Google has a partnership with Reddit and access to an insane amount of transcripts from YouTube. They almost certainly have more valuable, well structured data at their fingertips than any other company.
Grok trained almost exclusively on real-time data from X. Hence why it acts like a pre-pubescent school shooter and undresses everyone.
Worth noting that AI companies use third party vendors. Factories where data is scraped, cleaned and structured to create supervised datasets. Scale AI is the data engine that the big players use. Bright Data specialise in web data collection.
A checklist
OK, so we’re trying to feature in parametric memory. To appear in the LLMs training data so the model recognises you and you’re more likely to be used for RAG/retrieval.
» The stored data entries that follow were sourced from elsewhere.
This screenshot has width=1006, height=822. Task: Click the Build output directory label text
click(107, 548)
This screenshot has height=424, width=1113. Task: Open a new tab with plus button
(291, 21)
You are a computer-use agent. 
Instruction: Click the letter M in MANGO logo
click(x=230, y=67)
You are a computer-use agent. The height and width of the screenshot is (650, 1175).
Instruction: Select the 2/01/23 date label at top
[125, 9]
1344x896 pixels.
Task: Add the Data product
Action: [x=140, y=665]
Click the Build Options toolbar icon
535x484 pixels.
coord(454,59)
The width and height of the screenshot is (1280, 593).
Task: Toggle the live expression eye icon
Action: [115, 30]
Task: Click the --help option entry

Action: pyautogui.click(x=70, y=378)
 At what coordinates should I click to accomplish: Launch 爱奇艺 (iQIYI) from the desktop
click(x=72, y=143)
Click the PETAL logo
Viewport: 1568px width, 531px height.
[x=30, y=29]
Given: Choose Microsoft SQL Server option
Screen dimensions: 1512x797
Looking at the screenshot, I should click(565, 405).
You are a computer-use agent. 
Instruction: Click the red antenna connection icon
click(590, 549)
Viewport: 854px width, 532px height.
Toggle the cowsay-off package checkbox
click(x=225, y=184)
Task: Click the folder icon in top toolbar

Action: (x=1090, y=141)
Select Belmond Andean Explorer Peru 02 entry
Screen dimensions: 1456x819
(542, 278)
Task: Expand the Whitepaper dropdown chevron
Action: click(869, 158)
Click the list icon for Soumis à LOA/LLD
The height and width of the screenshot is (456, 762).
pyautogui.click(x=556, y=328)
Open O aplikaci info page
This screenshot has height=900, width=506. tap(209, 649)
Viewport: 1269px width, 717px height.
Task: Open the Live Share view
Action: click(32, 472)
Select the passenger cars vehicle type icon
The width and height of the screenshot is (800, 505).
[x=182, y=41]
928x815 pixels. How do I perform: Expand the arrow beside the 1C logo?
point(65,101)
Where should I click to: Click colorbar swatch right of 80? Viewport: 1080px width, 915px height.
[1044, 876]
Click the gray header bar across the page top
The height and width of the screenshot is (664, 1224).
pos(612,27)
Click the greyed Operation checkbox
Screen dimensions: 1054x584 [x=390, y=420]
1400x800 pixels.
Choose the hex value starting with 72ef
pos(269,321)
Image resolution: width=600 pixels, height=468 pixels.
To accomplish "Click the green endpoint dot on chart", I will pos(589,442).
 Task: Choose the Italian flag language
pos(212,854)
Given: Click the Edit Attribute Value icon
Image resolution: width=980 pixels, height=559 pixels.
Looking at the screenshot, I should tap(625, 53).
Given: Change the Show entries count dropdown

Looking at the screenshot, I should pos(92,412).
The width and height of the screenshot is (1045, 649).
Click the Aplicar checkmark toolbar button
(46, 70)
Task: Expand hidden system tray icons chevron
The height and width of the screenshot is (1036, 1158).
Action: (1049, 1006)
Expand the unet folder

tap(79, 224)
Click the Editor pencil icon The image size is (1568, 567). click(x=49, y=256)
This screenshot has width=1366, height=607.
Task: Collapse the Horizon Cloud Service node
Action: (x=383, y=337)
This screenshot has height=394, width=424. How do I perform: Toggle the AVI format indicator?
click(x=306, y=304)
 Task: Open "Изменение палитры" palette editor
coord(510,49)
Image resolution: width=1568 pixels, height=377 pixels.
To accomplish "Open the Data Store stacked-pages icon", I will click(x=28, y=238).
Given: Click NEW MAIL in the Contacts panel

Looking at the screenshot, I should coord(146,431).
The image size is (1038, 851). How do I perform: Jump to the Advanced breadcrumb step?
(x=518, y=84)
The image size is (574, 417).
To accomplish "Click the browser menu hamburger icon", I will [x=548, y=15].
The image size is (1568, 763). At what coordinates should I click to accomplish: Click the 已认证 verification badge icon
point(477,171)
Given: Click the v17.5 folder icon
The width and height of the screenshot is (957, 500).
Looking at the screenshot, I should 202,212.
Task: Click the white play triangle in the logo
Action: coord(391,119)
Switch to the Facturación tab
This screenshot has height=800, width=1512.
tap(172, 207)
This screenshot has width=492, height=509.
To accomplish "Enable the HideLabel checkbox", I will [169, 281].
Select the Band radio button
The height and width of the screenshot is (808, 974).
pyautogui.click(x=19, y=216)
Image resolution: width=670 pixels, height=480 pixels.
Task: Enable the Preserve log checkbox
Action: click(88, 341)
That means we need to:
Manage the multi bot ecosystem of training, indexing and browsing
Entity optimisation. Well structured, well connected content, consistent NAPs, sameAs schema properties and Knowledge Graph presence. In Google and Wikidata.
Make sure your content is rendered on the server side. Google has become very adept at rendering content on the client side. Bots like GPT-bot only see the HTML response. JS is still clunky.
Well structured, machine readable content in relevant formats. Tables, lists, properly structured semantic HTML.
Get. Yourself. Out. There. Share your stuff. Make noise.
Be ultra, ultra clear on your website about who you are. Answer the relevant questions. Own your entities.
You have to balance direct associations (what you say) with semantic association (what others say about you). Make your brand the obvious next word.
Modern SEO, with better marketing.








Fantastic breakdown on training data scarcity. The point about models consuming data faster than we produce it is probly the most underrated crisis in AI right now. What strikes me is how much the publishers blocking crawlers actually accelerates model collapse rather than protects them. Like, models will just train on more synthetic data and reddit threads instead of quality journalism. Kinda feels like everyone loses in that scenario.